Exercise requirements: Once the line containing "The height and width of the screenshot is (1080, 1920)." is found in the records below, return it and each following line exactly, up to and including the line containing "Open the Name.", and nothing else.

____ Data for this task

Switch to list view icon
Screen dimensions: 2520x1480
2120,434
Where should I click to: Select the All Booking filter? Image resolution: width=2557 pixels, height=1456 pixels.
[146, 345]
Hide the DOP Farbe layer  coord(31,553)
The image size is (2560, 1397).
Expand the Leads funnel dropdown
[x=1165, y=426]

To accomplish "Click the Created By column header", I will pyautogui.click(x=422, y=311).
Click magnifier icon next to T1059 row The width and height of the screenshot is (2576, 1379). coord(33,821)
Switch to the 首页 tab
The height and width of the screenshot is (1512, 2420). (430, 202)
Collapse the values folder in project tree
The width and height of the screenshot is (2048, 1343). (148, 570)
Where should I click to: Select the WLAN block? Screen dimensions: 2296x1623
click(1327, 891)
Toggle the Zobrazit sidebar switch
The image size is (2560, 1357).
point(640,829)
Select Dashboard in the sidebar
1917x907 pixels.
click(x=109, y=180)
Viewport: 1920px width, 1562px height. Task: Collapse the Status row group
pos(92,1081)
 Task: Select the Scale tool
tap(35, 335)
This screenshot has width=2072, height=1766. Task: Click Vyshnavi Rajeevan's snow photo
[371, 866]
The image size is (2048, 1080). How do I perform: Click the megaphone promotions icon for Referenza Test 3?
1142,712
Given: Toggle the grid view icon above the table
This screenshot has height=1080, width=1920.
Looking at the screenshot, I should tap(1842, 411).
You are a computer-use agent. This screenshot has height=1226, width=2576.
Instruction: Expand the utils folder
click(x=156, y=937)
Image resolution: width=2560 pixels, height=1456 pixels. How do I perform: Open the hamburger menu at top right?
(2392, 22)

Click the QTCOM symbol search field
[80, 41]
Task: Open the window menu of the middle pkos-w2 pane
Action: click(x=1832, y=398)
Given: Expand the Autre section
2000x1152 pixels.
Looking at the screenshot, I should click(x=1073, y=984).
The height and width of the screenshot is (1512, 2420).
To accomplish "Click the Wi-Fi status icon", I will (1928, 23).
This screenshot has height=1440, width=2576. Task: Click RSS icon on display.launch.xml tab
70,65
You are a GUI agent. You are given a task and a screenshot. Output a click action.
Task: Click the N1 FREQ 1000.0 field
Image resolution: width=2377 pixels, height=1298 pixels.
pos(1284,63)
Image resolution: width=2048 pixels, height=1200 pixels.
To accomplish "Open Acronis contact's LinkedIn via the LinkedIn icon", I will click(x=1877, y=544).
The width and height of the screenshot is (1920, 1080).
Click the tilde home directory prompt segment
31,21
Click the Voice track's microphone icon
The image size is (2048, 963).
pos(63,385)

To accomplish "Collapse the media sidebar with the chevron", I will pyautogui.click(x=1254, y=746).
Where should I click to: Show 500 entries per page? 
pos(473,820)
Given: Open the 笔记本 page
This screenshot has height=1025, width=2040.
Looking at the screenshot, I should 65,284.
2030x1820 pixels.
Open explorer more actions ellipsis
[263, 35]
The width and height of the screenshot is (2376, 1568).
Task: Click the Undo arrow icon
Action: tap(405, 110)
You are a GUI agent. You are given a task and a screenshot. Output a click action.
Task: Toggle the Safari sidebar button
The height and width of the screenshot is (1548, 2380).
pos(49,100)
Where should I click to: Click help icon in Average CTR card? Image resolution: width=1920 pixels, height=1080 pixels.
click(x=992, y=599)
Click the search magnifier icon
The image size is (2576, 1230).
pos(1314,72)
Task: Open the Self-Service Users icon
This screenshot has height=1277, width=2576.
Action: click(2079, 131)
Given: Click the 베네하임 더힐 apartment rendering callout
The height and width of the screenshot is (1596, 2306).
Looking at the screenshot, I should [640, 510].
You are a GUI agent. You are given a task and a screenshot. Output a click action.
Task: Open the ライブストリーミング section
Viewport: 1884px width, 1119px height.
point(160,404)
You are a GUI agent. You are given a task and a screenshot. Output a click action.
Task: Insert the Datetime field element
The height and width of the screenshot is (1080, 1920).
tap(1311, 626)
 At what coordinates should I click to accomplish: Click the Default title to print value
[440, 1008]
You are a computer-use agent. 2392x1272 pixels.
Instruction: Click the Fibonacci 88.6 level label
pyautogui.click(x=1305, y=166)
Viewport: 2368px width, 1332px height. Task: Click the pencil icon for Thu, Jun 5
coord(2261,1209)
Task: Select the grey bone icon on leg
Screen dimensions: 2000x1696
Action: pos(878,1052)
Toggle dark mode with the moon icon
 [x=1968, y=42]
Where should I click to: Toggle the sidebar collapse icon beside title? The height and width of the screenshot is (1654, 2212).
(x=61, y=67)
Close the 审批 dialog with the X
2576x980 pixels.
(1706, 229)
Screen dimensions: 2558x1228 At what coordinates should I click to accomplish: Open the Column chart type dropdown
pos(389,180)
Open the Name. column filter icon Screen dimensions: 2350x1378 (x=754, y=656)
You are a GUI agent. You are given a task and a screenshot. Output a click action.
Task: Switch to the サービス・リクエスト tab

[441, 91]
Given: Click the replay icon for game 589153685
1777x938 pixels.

________

Problem solution:
The height and width of the screenshot is (1080, 1920).
tap(1311, 626)
 At what coordinates should I click to accomplish: Click the Default title to print value
[440, 1008]
You are a computer-use agent. 2392x1272 pixels.
Instruction: Click the Fibonacci 88.6 level label
pyautogui.click(x=1305, y=166)
Viewport: 2368px width, 1332px height. Task: Click the pencil icon for Thu, Jun 5
coord(2261,1209)
Task: Select the grey bone icon on leg
Screen dimensions: 2000x1696
Action: pos(878,1052)
Toggle dark mode with the moon icon
 [x=1968, y=42]
Where should I click to: Toggle the sidebar collapse icon beside title? The height and width of the screenshot is (1654, 2212).
(x=61, y=67)
Close the 审批 dialog with the X
2576x980 pixels.
(1706, 229)
Screen dimensions: 2558x1228 At what coordinates should I click to accomplish: Open the Column chart type dropdown
pos(389,180)
Open the Name. column filter icon Screen dimensions: 2350x1378 (x=754, y=656)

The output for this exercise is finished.